Putin ordered his military to “dislodge” Ukrainian forces yesterday. “One of the obvious goals of the enemy is to sow discord, strife, intimidate people, destroy the unity and cohesion of Russian society,” he said at a televised meeting with officials.
The unprecedented incursion by Ukraine in a war that Russia expected to win within a few days has dealt a massive blow to Putin’s reputation, according to Sergei Markov, a political analyst at Moscow State University who formerly advised the Kremlin on Ukraine. “It’s humiliation for Vladimir Putin and people, of course, are not happy,” he told Times Radio. “There are tens of thousands of refugees from these regions. It’s clear that the Russian army cannot handle the situation.”
Putin’s initial reaction to the attack was oddly muted. Speaking at a national security council meeting last week, he described it as a “provocation” and ordered officials to resolve the situation. He also found time, however, to sign off on a swathe of new laws, including one banning the sale of energy drinks to children.
President Zelensky has said the operation is aimed at bringing the war to Russia and making its people “feel” the consequences of Putin’s decision to invade Ukraine. An unnamed Ukrainian official told the AFP news agency that the incursion was an attempt to “destabilise the situation” in Russia.
The Russian military appears to have been taken by surprise by the speed of the offensive and analysts say it could trigger the dismissal of senior defence officials, including General Valery Gerasimov, head of the general staff. “This is a slap in the face for the president. We have been unable to push the enemy back,” an unnamed government official told the Politika.Kozlov website.
Videos on Russian social media showed abandoned cars strewn along the side of a road leading into Kursk. It was unclear what had happened to the passengers. “People are in denial. They really believe all that propaganda about our army not targeting civilians in Ukraine and they can’t understand why this is happening,” one local said, on condition of anonymity.
Dozens of young Russian conscripts may have been captured in the fighting, despite the Kremlin’s promises that only mobilised men or professional soldiers would be deployed to the front.
Putin has sought to convince his people that the war in Ukraine is aimed at toppling a “Nazi regime” in Kyiv that was carrying out the genocide of ethnic Russians. There is no truth to that claim. However, there are far-right fighters on both sides of the conflict.
One of the units involved in the incursion has been identified by Ukrainian media as the Nachtigall (Nightingale) Battalion, which takes its name from a battalion of Ukrainian nationalists that fought alongside Nazi forces in the Second World War in an effort to achieve independence from the Soviet Union.
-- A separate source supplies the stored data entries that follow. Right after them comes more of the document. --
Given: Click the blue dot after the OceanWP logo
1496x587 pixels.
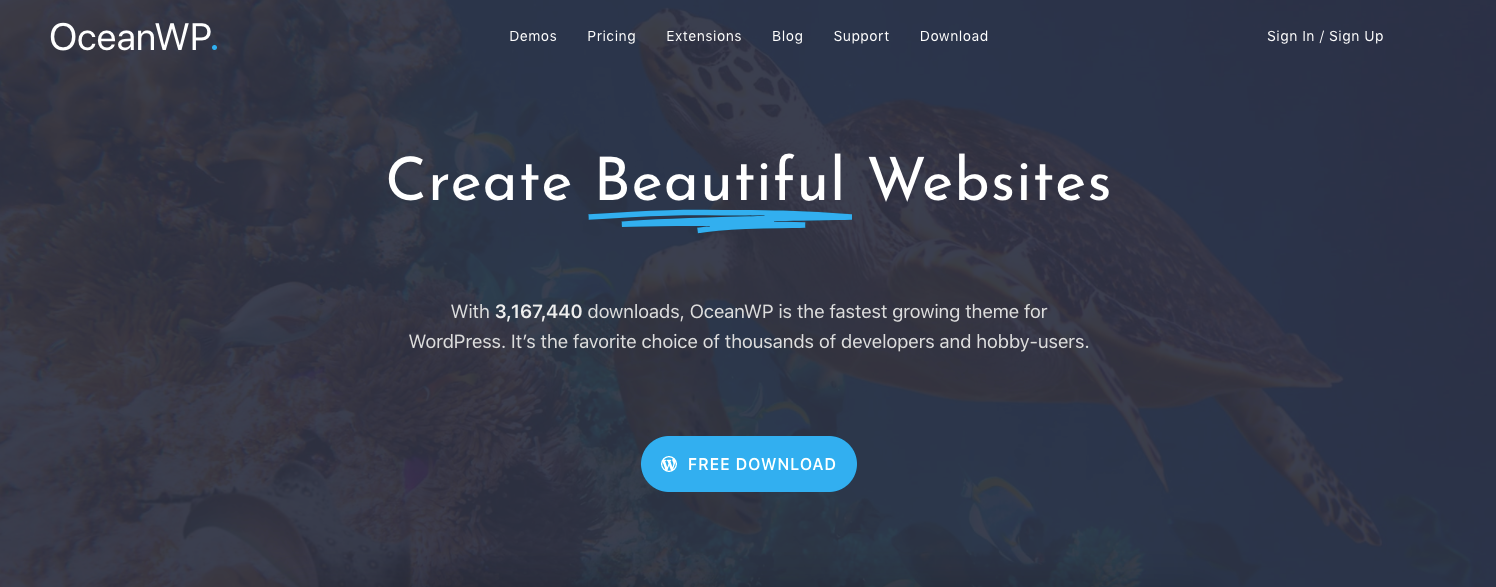Looking at the screenshot, I should click(214, 46).
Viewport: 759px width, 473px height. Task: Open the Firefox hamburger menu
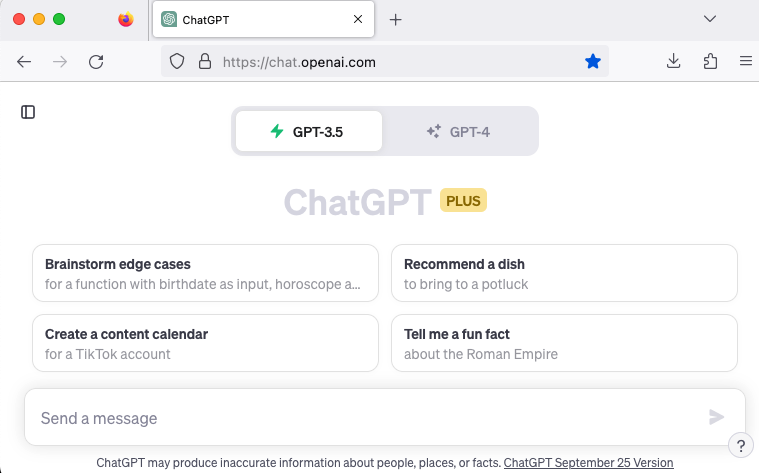tap(745, 62)

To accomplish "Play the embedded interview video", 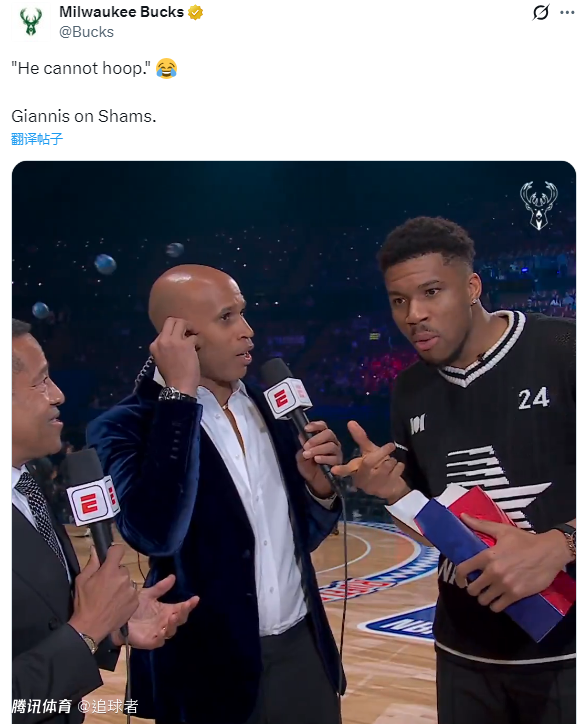I will pyautogui.click(x=294, y=442).
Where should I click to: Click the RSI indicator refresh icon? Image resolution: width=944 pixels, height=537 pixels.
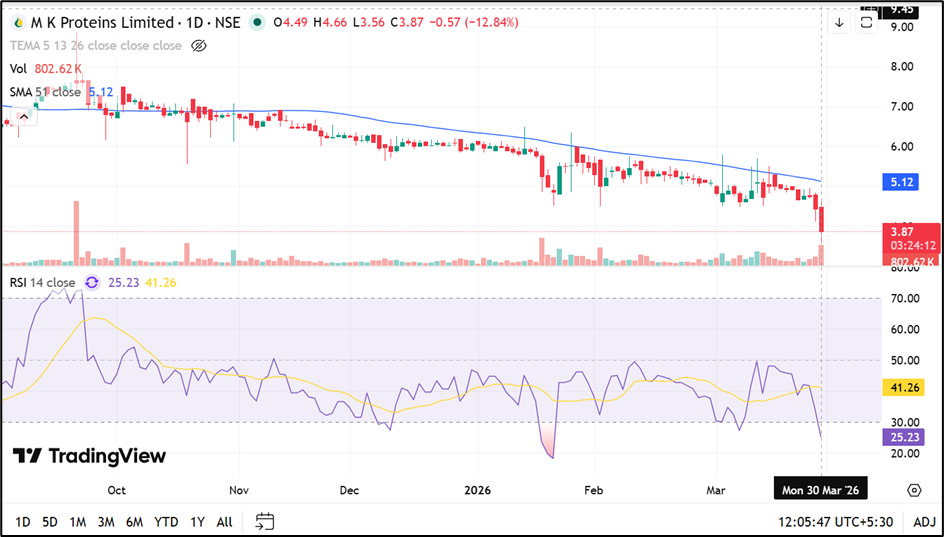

A Ukrainian military source confirmed the battalion’s existence to The Times.
DeepState, Ukraine’s leading military analytical website, has also apparently sought to rub salt into the memory of the Nazi invasion of Russia. In a post last week on Telegram, it said a drone unit that it described as the “Luftwaffe” had dropped cluster munitions on “Russian Communist” troops.
Ilya Yashin, one of the Russian opposition leaders who was freed in this month’s East-West prisoner exchange, said that responsibility for the incursion lay entirely with Putin.
“What is happening now was inevitable and was caused by Putin’s decision to order the invasion of Ukraine in February 2022. When Putin’s propaganda was shouting that we would take Kyiv in three days, I told people that the war would definitely come to Russia. And that not only Ukrainians would suffer, but that they would, as well.”